_INSTRUCTIONS TO FOLLOW_.
Duplicate every item from the line containing "Task: Click adapter: mysql line under test" down through the line containing "tap(849, 237)", including both of those lines. Leave the pictures out of your answer.

_DATA FOR THIS TASK_.
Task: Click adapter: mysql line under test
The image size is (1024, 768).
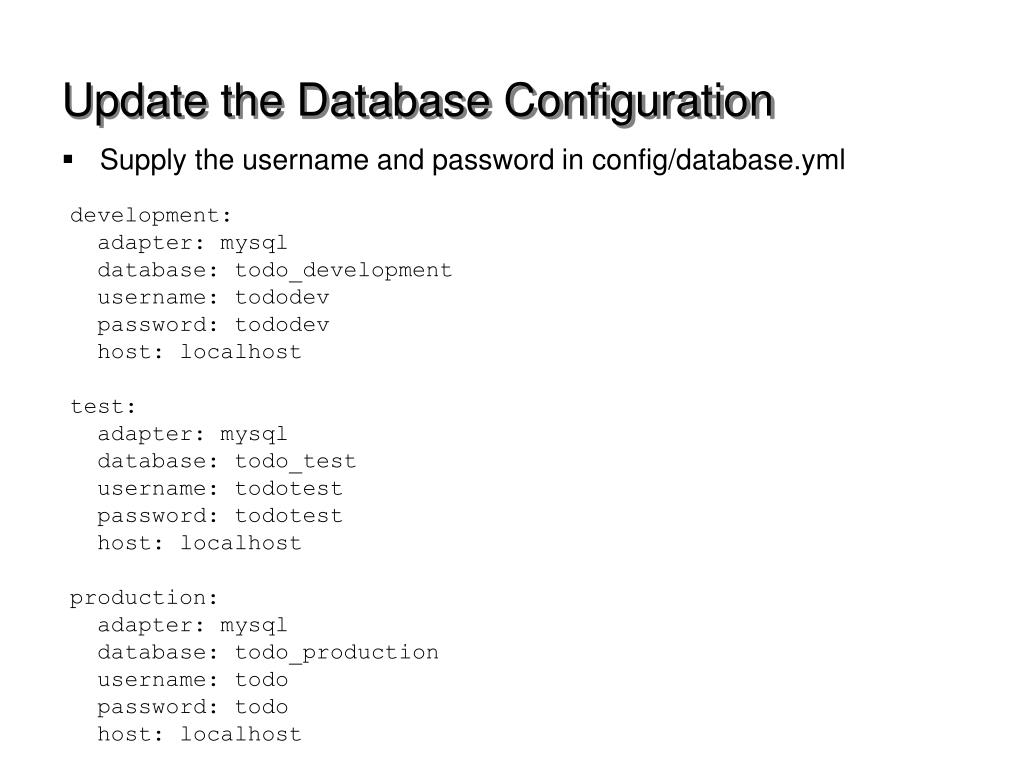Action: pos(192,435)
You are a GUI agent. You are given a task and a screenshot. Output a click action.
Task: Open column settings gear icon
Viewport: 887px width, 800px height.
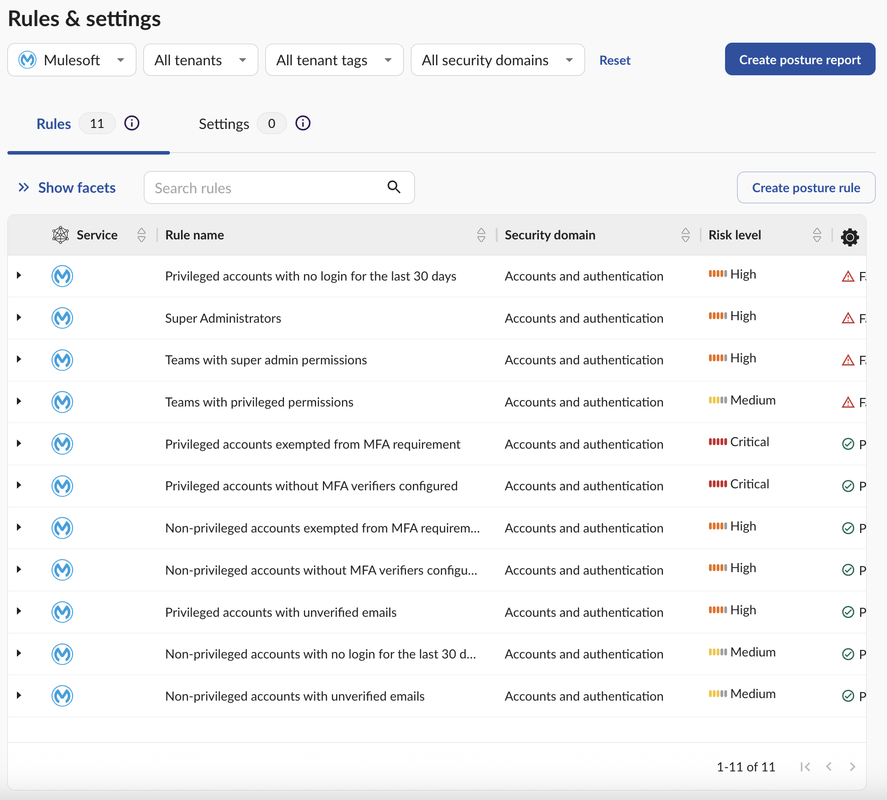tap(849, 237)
==
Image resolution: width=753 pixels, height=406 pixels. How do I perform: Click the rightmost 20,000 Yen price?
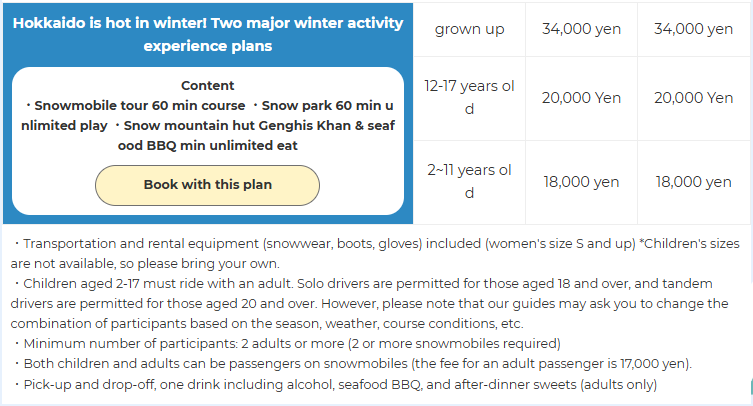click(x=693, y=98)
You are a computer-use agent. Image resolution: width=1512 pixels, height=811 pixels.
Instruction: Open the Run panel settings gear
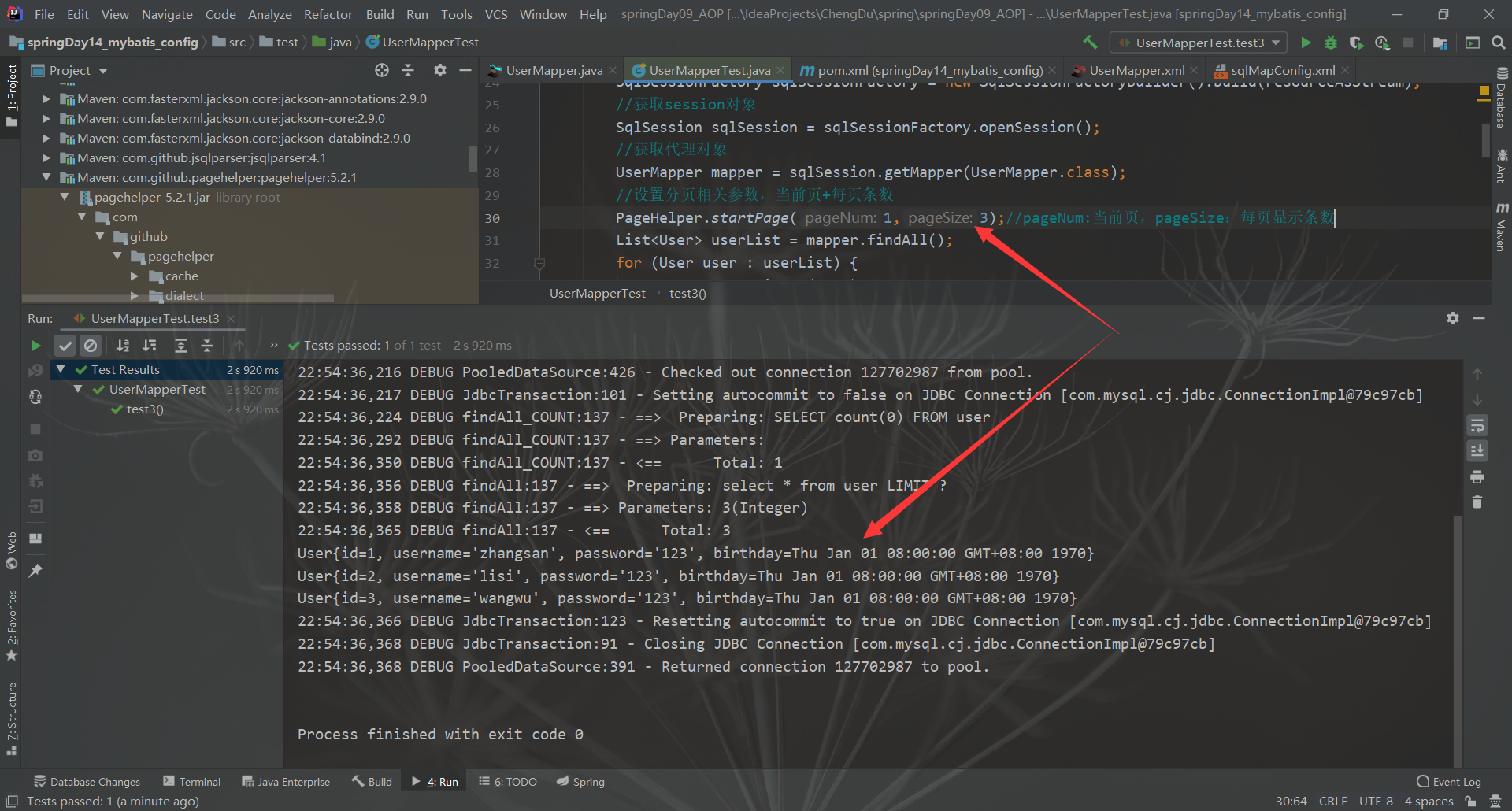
---
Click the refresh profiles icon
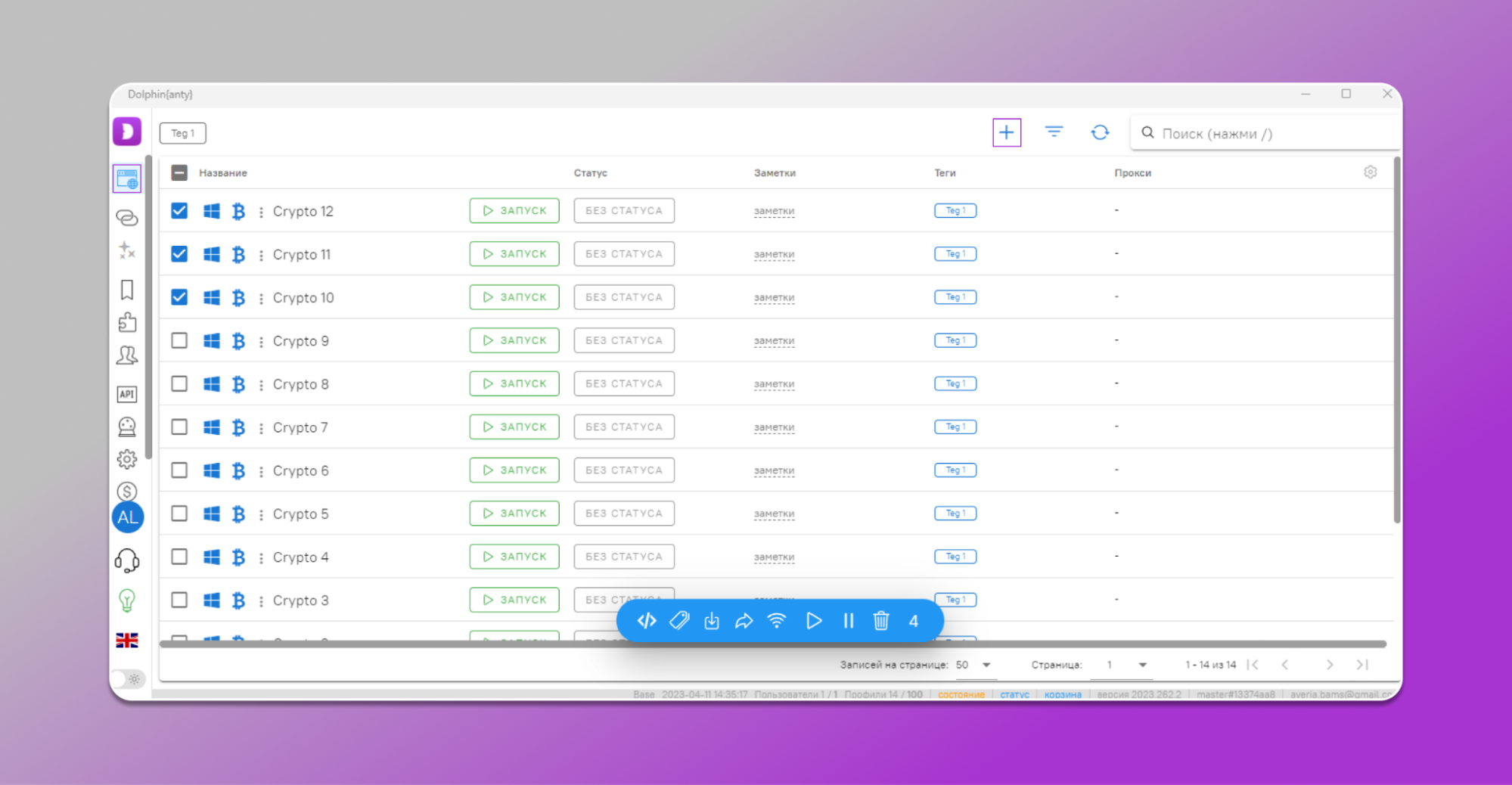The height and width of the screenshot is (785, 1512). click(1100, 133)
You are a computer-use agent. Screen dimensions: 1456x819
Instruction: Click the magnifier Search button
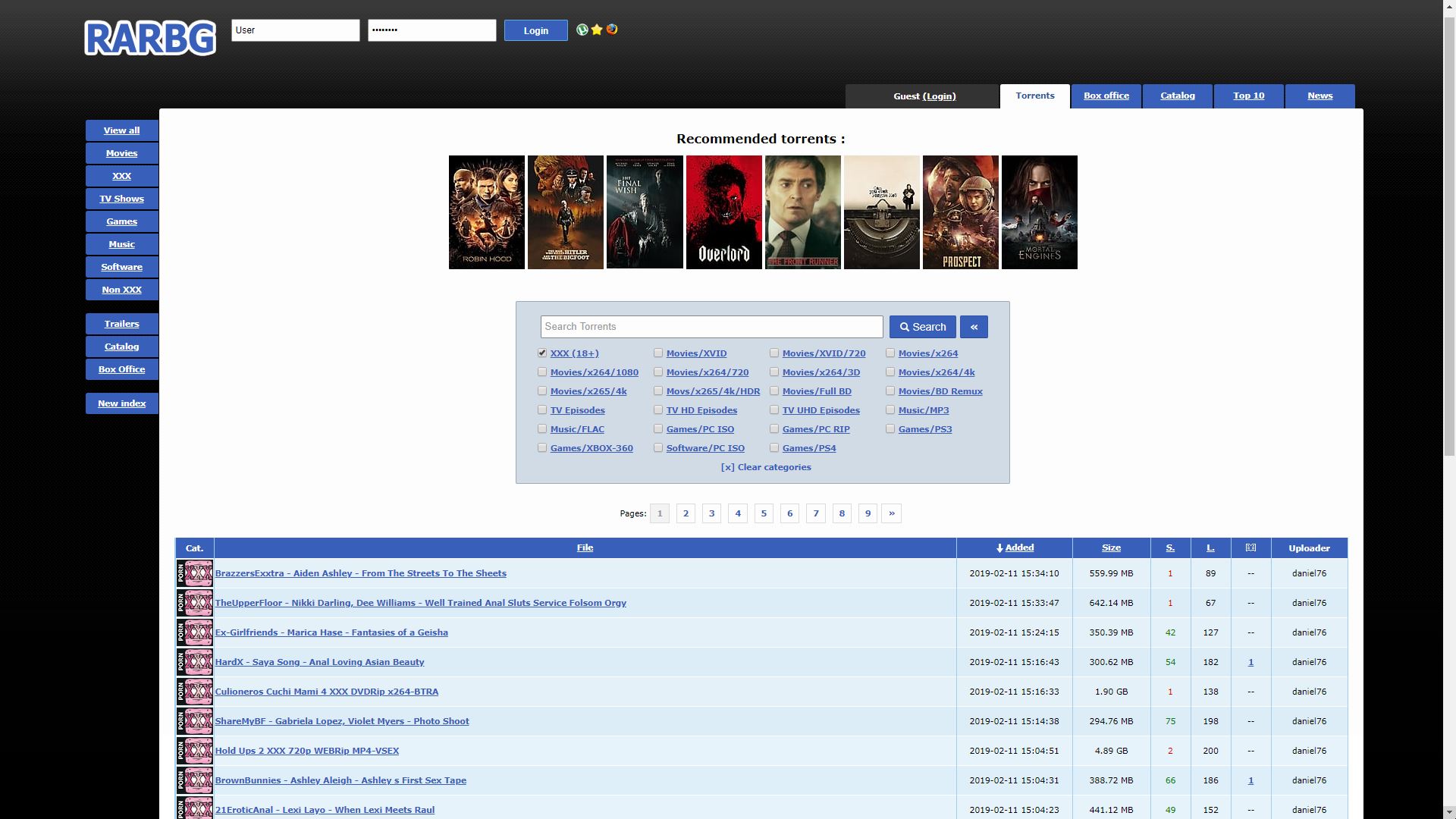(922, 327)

_CORRECT RESULT_.
Task: Click adapter: mysql line under test
The image size is (1024, 768).
Action: pos(192,435)
You are a GUI agent. You are given a task and a screenshot. Output a click action.
Task: Open column settings gear icon
Viewport: 887px width, 800px height.
tap(849, 237)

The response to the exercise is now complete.